---- 引用文

NTTは2019年7月1日、大規模な組織再編の一環として、シリコンバレーにNTT Research, Inc. を設立しました。NTT Research, Inc. は、暗号、量子コンピューティング、ヘルスケアの3つの研究所で構成されており、それぞれの研究所は日本から来られた著名な方によって運営されています。私は暗号研究グループに加わることにとても興奮しています。私はこの取り組みを始めるにあたり、何人かの研究者を募集しました。本稿では、企業研究所を成功させるための私の考えを紹介します。

Brent Waters

NTT Research, Inc.

はじめに

新しい研究所を立ち上げようとする熱意には多くの理由がありますが、同時に、この取り組みが直面している課題を考えることも重要です。私のキャリアの中で、いくつかの活発な暗号研究グループを見てきましたが、それらのグループがもはや存在しないことが気になります(本稿で「研究」という言葉を使うのは、ある分野のトップカンファレンスやジャーナルで発表される基礎研究のことです)。私の最初のインターンシップは2003年の夏で、当時少なくとも6人の暗号学者を雇っていたPARCで働いていました。それから何年もたたないうちに、彼らは皆去ってしまいました。シリコンバレーのMicrosoft Researchは、暗号技術をはじめとするコンピュータサイエンス分野の著名な研究者を抱えた一流の研究所とみなされていましたが、2014年9月に突然閉鎖されました。ごく最近では、準同型暗号の発明などで知られるIBM Researchの暗号研究グループが、2019年の春に一斉に去ってしまいました。
もちろん、時間の経過とともにある程度の変化や離脱は避けられないものですが、コンピュータ科学の研究室は大学の学部に比べて永続性が低いように思われます。基礎研究においてほとんどすべての企業研究所が直面している問題の1つは、企業に対して生み出すビジネス価値を最終的にはっきりさせなければならないという圧力ですが、これには課題が伴います。第1に、多くの分野におけるもっとも優れた研究は、より長い時間軸で影響を与えるもので、企業の短期的な目標と整合させることが困難な場合があります。第2に、どのようなグループからの優れた研究であっても、公開され、組織外の人々からの研究の上に積み上げられ、他のグループや組織によって利用されます。これは典型的には、強力な研究グループを構築することの利益が暗黙のうちに広範なコミュニティと共有されることを意味します。もちろん、社外での出版や共同作業を切り詰めることは1つの方法ですが、少なくとも私の分野では、私はそのアプローチが最高品質の研究を生み出すとは思っていません。企業は、強力な研究グループを持つことによって、逆に外部の研究者のイノベーションにも立ち会い、それを活用することができるのです。

--------
---- 与えられた情報

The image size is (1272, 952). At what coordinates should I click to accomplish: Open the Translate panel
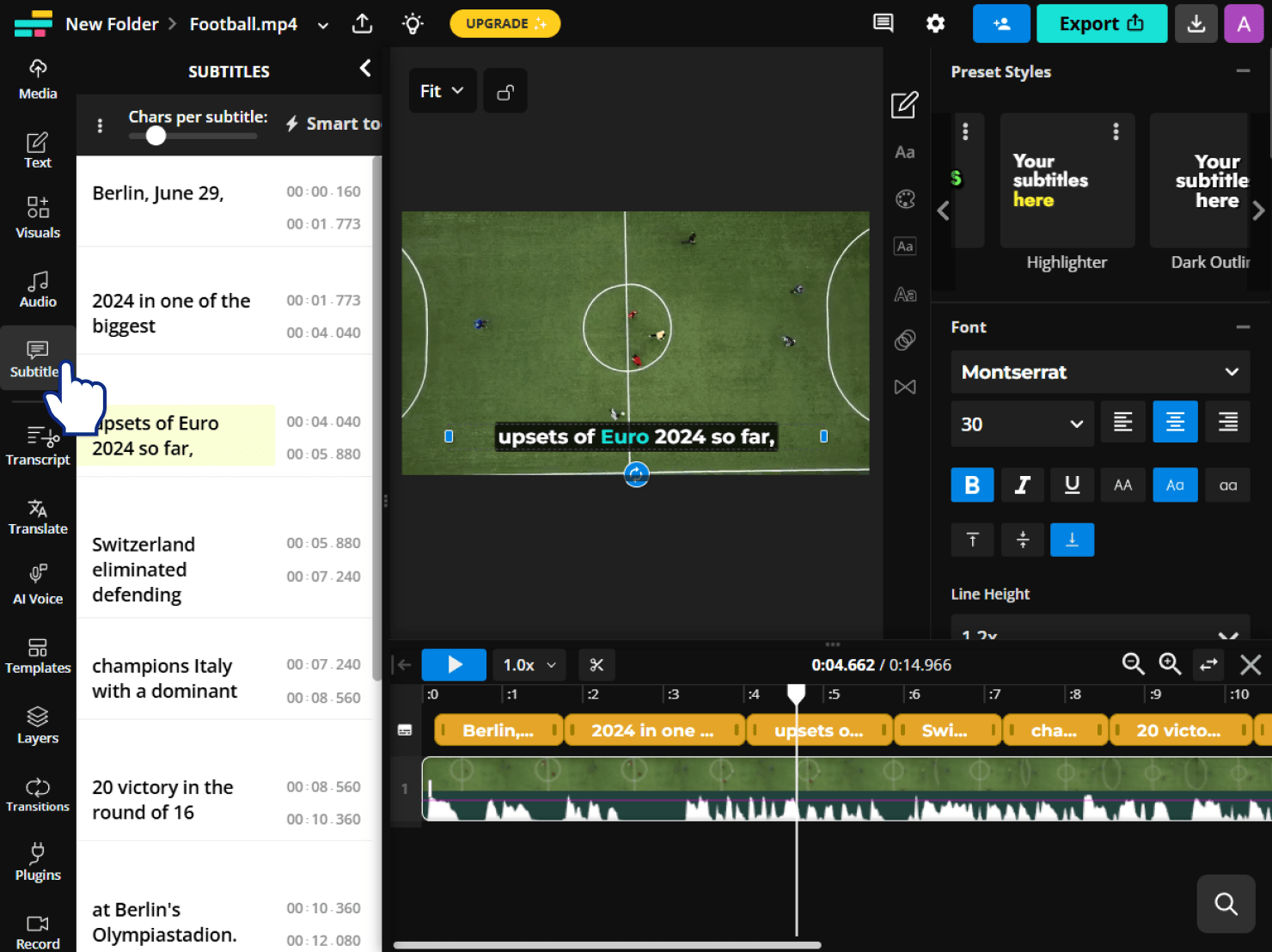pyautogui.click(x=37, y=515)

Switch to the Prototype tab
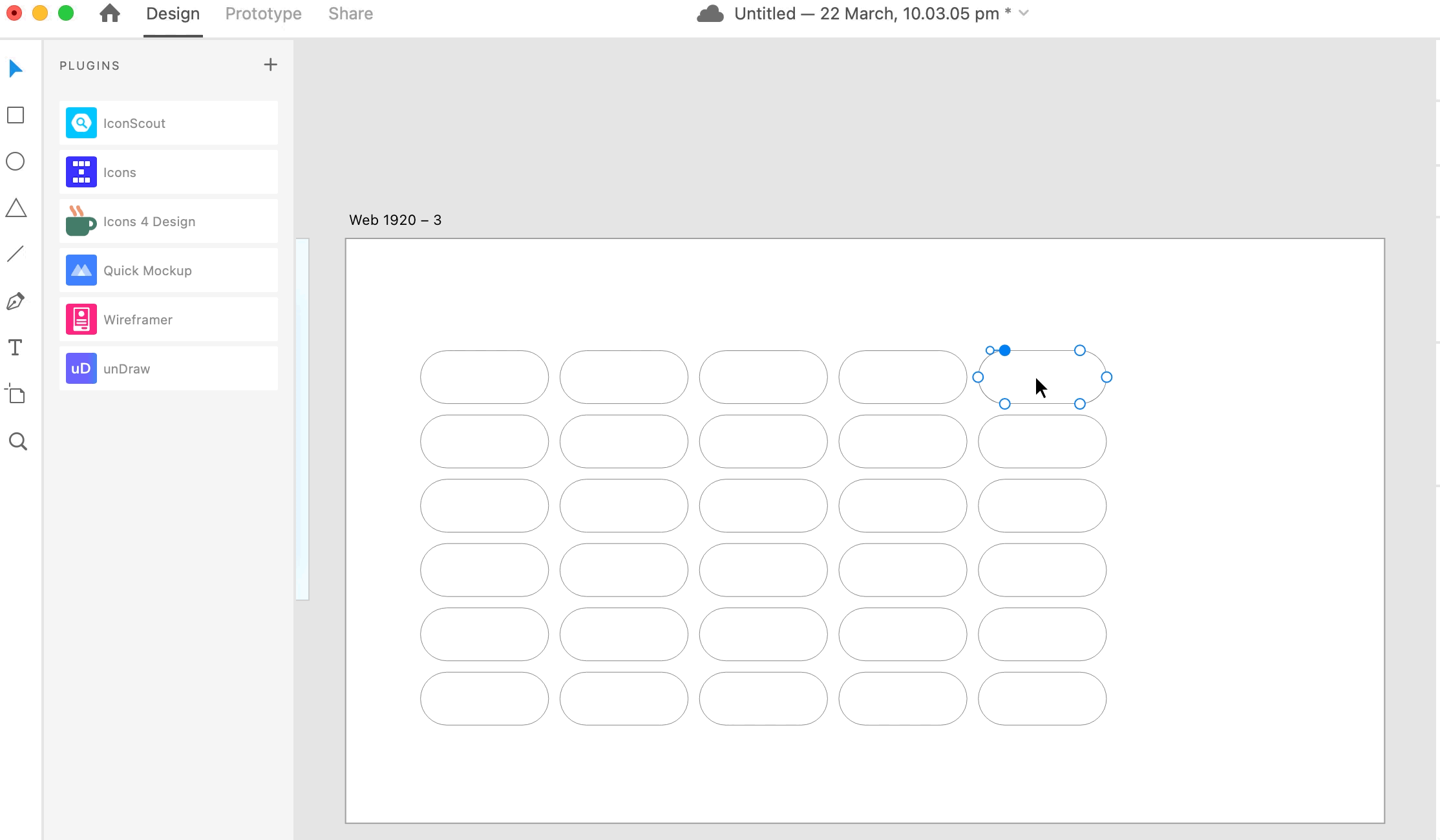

--------

課題の内容: 引用文によると、NTT Research, Inc. はどの三つの研究所で構成されているか。

以下に解答: 暗号、量子コンピューティング、ヘルスケアの三つの研究所で構成されている。